More Productivity Needed in Construction

A new study shows that in order to construct each square meter of residential housing in Iceland, 35-60 percent more man-hours are needed than in Norway, reports. The job takes 23 man-hours in Norway, while it takes 31-37 in Iceland.

The authors of the study, Ævar Rafn Hafþórsson and Þórólfur Matthíasson, introduced their findings at a recent conference on social studies at the University of Iceland.

Ævar, who has worked in construction for 20 years, found the results surprising. The main reason for the large difference in productivity, he claimed, is organization in the work place and a high employee turnover due to large economic fluctuations.

Ævar stated that much can be gained by increasing productivity. Projects could then be completed faster at a lower cost. It could, furthermore, reduce the country’s residential housing shortage. Besides, increased productivity could enable companies to pay workers higher wages, and, finally, it could have a positive impact on short-term interest rates, since it’s not creating expansion but making the economy more productive.

When asked to explain what parts of workplace organization impacts productivity, Ævar mentioned that Norwegian companies in general own more equity than Icelandic ones and their cost of financing is lower. Therefore, they complete the construction of apartment buildings before allowing any residents to move in.
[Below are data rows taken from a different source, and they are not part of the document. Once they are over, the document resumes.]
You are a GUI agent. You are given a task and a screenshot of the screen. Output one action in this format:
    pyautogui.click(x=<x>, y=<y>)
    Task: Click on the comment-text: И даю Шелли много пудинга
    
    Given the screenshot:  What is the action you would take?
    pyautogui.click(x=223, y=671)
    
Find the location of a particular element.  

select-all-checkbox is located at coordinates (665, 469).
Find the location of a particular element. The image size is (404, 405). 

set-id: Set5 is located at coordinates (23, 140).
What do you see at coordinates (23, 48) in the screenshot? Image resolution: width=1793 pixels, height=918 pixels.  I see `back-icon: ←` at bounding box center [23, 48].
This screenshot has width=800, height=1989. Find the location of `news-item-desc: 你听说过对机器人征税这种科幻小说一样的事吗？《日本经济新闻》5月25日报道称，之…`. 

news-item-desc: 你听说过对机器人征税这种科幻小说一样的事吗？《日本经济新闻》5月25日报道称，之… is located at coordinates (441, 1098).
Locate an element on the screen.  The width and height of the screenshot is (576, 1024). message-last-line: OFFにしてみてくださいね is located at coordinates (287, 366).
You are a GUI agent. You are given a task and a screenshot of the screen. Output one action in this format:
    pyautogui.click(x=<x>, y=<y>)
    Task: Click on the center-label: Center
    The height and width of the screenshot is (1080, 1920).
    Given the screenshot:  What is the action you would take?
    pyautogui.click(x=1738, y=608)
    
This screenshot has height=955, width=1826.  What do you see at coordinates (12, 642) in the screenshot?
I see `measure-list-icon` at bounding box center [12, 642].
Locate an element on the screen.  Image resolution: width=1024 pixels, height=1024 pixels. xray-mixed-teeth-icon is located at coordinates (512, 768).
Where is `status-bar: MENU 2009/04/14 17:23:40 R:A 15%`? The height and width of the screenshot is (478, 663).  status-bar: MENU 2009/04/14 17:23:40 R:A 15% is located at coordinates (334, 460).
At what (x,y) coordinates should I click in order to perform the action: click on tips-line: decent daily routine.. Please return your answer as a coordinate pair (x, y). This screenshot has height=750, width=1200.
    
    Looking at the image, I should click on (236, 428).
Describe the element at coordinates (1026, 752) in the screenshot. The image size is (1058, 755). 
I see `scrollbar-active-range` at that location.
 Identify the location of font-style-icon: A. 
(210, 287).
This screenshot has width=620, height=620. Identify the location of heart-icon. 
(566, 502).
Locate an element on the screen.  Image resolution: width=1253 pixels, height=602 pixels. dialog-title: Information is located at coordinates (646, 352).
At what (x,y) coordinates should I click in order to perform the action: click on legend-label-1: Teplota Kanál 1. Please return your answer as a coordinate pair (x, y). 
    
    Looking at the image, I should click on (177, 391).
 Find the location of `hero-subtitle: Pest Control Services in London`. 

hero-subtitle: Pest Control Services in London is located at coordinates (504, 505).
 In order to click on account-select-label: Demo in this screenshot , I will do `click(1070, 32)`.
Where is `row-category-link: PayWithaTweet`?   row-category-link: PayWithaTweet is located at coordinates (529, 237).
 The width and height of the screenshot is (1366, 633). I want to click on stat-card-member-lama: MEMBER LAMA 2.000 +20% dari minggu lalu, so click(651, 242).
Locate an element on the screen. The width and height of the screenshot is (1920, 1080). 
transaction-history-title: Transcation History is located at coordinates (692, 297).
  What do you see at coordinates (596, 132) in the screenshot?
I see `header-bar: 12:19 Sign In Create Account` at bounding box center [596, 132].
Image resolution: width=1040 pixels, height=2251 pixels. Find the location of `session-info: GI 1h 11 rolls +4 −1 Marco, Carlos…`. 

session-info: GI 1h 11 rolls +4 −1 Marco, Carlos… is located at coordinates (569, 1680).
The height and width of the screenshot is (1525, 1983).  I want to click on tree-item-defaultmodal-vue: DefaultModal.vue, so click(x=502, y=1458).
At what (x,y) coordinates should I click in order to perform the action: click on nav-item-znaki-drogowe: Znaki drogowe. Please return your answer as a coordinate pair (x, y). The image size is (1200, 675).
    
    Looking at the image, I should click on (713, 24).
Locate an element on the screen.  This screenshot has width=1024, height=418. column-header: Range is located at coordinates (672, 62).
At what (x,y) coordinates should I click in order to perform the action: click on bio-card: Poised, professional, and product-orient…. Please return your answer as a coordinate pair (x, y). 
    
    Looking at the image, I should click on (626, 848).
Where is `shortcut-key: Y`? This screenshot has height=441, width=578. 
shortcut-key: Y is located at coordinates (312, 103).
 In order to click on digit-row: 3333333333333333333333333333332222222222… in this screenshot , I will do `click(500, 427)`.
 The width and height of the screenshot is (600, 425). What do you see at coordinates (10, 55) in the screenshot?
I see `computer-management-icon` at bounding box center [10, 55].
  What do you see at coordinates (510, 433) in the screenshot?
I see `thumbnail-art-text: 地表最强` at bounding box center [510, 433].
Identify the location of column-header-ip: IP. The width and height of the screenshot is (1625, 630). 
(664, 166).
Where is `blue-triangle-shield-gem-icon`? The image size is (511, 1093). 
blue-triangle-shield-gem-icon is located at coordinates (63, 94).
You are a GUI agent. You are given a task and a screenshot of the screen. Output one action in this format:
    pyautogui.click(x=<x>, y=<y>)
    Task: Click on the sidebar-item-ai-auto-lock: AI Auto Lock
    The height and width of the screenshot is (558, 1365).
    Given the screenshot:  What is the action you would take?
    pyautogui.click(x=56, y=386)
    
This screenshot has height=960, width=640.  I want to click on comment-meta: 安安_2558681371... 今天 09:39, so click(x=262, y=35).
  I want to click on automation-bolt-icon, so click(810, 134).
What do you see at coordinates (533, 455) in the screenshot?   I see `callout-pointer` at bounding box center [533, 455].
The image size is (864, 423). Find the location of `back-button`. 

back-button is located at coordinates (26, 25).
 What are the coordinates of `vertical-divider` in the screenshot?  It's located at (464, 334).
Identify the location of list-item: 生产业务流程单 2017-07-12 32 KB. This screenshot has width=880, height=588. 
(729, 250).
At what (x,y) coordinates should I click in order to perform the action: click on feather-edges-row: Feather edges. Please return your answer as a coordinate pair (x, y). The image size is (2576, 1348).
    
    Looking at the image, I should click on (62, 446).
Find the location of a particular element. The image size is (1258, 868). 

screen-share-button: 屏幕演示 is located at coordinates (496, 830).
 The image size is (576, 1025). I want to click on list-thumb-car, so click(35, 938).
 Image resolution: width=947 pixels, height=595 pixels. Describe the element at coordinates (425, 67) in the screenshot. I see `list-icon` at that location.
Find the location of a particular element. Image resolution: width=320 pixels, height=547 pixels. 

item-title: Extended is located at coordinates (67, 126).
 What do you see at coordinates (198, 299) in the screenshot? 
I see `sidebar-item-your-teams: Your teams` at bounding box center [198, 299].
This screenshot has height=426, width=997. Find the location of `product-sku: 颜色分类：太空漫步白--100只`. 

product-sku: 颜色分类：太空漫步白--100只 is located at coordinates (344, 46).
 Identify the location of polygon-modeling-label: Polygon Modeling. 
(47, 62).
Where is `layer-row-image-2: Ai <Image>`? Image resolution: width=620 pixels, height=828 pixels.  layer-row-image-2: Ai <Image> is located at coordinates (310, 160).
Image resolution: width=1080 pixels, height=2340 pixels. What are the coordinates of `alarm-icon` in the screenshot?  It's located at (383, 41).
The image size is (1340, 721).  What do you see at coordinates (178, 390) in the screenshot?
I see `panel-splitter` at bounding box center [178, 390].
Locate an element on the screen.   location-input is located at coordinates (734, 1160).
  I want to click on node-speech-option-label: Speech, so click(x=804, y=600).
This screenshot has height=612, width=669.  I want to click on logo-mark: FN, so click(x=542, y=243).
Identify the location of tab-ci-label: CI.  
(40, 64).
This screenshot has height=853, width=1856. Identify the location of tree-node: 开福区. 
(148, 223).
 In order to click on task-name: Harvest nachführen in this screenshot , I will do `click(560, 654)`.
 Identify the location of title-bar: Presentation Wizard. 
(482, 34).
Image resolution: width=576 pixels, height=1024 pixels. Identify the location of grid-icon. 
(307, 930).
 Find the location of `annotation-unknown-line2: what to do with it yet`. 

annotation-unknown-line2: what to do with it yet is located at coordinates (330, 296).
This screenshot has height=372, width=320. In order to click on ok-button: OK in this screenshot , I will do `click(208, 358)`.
In Iceland, by contrast, it is the custom to allow residents to move into a few apartments in the building before others have been completed. This, according to Ævar, slows down the building process.

A high employee turnover, due to fluctuations in the economy, causes workers to leave their job, even for other countries. The longer people work together in the field, the higher the productivity. In Iceland, Ævar pointed out, less experienced workers are laid off in an economic downturn, forcing companies to start anew with inexperienced workers during an economic boom.

Further research is definitely needed in this area, Ævar concluded.